■ Texto dado
----------------

Y ahora es cuando me toca hablarles de mi experiencia en el Reino Unido, país en el que me formé profesionalmente y donde ejercí la farmacia durante quince años.
Poco después de llegar a la isla allá por el año 2002, con un inglés limitado y ninguna experiencia en farmacia comunitaria, otra que no fuera la de unas prácticas tuteladas en las que, en seis meses tras el mostrador, jamás vi al titular hacer lo propio (las más de las veces ni siquiera lo vi entrar por la puerta) el gobierno británico firmó un nuevo y ambicioso convenio con la profesión, gracias al cual las farmacias ofrecerían servicios públicos remunerados (muy bien remunerados, permitanme que añada). En contrapartida, la profesión se modernizaría por completo. Tan importante fue aquel episodio, que durante los años que siguieron nos seguíamos refiriendo a ello como el New Contract, y así lo seguían llamando algunos cuando me fui, más de una década después de haberse implantado, cuando de new ya no tenía nada, sino que era un sistema consolidado.
¿Y cómo se modernizaron? Para empezar, toda farmacia debía tener una zona de asistencia personalizada y confidencial (y si usted cree que eso no es posible en su farmacia, tendría que ver algunos de los cuchitriles en los que trabajé; chamizos en los que aquí nadie montaría ni un kiosko de pipas). Una vez la farmacia estaba acondicionada, el farmacéutico se comprometía a una formación continuada, a tantos créditos por año, y además a demostrarlo. Negarse a esto significaba perder la colegiación. Y por último, antes de ofrecer cualquiera de los servicios que la sanidad pública le derivaba, debía realizar el curso pertinente. En esto podríamos resumirlo todo. Tres simples puntos que revolucionan una profesión.

----------------

■ Información mostrada
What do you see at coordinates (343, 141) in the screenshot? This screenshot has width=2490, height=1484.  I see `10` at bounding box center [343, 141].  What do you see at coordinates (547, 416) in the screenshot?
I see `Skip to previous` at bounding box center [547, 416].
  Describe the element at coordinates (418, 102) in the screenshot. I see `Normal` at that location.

----------------

■ Consigna 1
Según el texto sobre la farmacia en el Reino Unido, ¿qué le pasaba al farmacéutico que se negaba a la formación continuada?
■ Consigna 2
Retoma el texto sobre la farmacia en el Reino Unido a partir de su última frase.
El listado no interviene para nada en esto.

■ Resultado del ejercicio 1
Perdía la colegiación.

■ Resultado del ejercicio 2
Pero los ingleses ya tenían unos hábitos de dispensación muy saludables antes de ese new deal. Para empezar, cumplen la ley a rajatabla (en mi opinión, demasiado rigurosamente: nadie te venderá un Ventolin sin receta aunque te estés ahogando), y cuando se entrega la medicación al paciente se verbaliza el consejo pertinente sobre cómo tomarla y (más importante) sobre qué no tomar. Cuando en unas vacaciones en España vi a un farmacéutico dispensar una caja de Rhodogil una noche de fin de año sin mencionar que no se puede tomar alcohol me cayó el alma a los pies. Nadie en el Reino Unido dispensaría metronidazol sin antes advertir del efecto Antabus, igual que nadie entrega un tratamiento antibiótico con macrólidos a una persona mayor sin preguntar antes si toman estatinas. Son gestos ya asimilados, preguntas que tienen automatizadas.
Si los farmacéuticos europeos se han puesto a vacunar como si no hubiera un mañana es porque ya habían conseguido hace años poner vacunas, como la de la gripe estacional, conquistas que han logrado gracias a defender muy bien su profesión y a ejercerla con gran profesionalidad.
Y no quiero concluir sin antes lanzar al viento algunos globos de ensayo, de diferente volumen y contenido; con que alguno atrape su atención ya habrá tenido sentido este artículo.
“La formación continuada no es una opción, es nuestro deber”.
“No se trata de esperar a un gobierno más propicio, hay que convencer a cualquier gobierno con argumentos irrevocables; porque tenemos razón”.
“Nuestros argumentos serán irrevocables cuando se acompañen de hechos. No esperemos a que nos propongan cosas, hagámoslas”.
“En una batalla política siempre llevaremos las de perder”.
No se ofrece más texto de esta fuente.